### Given text
== Segment start ==
Compute a receiver-operating curve (ROC) for a two-class or multiclass dataset
Source:R/modeling_helpers.R
tof_make_roc_curve.Rd
Compute a receiver-operating curve (ROC) for a two-class or multiclass dataset
Arguments
- input_data
A tof_tbl, tbl_df, or data.frame in which each row is an observation.
- truth_col
An unquoted column name indicating which column in `input_data` contains the true class labels for each observation. Must be a factor.
- prob_cols
Unquoted column names indicating which columns in `input_data` contain the probability estimates for each class in `truth_col`. These columns must be specified in the same order as the factor levels in `truth_col`.
Value
A tibble that can be used to plot the ROC for a classification task. For each candidate probability threshold, the following are reported: specificity, sensitivity, true-positive rate (tpr), and false-positive rate (fpr).
== Segment end ==
Set down, word for word, the part of the ROC curve documentation between "- prob_cols" and "false-positive rate (fpr).", inclusive.

### Dataset extract
== Segment start ==
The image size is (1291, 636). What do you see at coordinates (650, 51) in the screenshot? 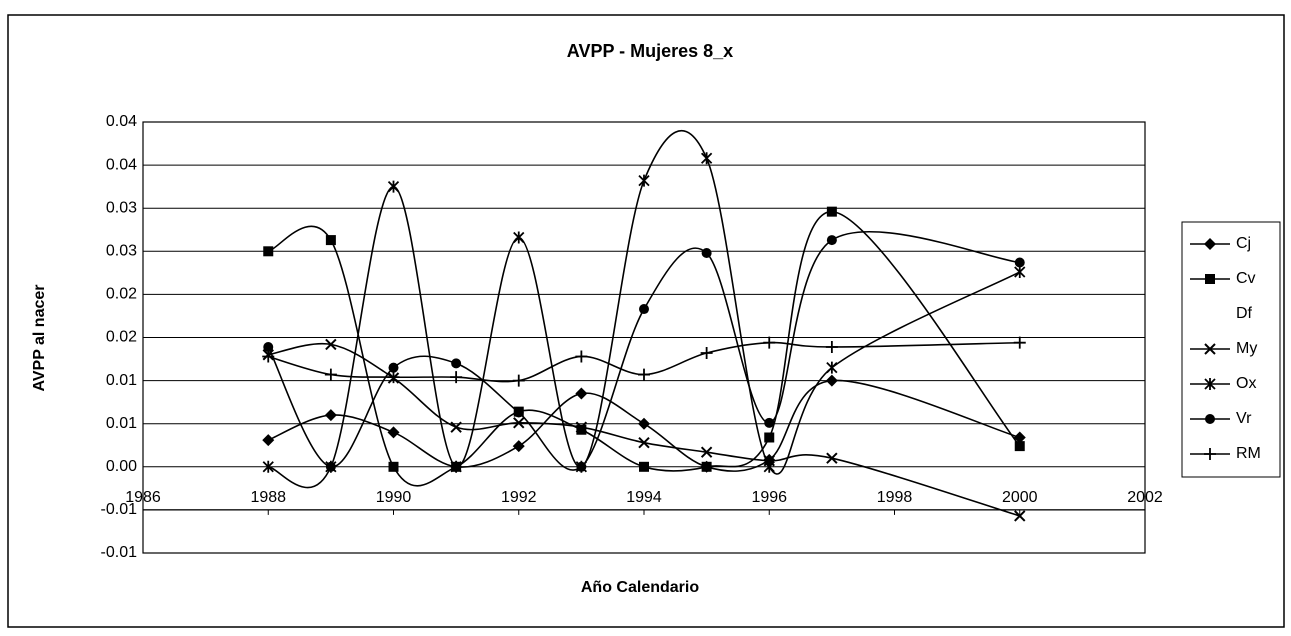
== Segment end ==
### Exercise response
- prob_cols
Unquoted column names indicating which columns in `input_data` contain the probability estimates for each class in `truth_col`. These columns must be specified in the same order as the factor levels in `truth_col`.
Value
A tibble that can be used to plot the ROC for a classification task. For each candidate probability threshold, the following are reported: specificity, sensitivity, true-positive rate (tpr), and false-positive rate (fpr).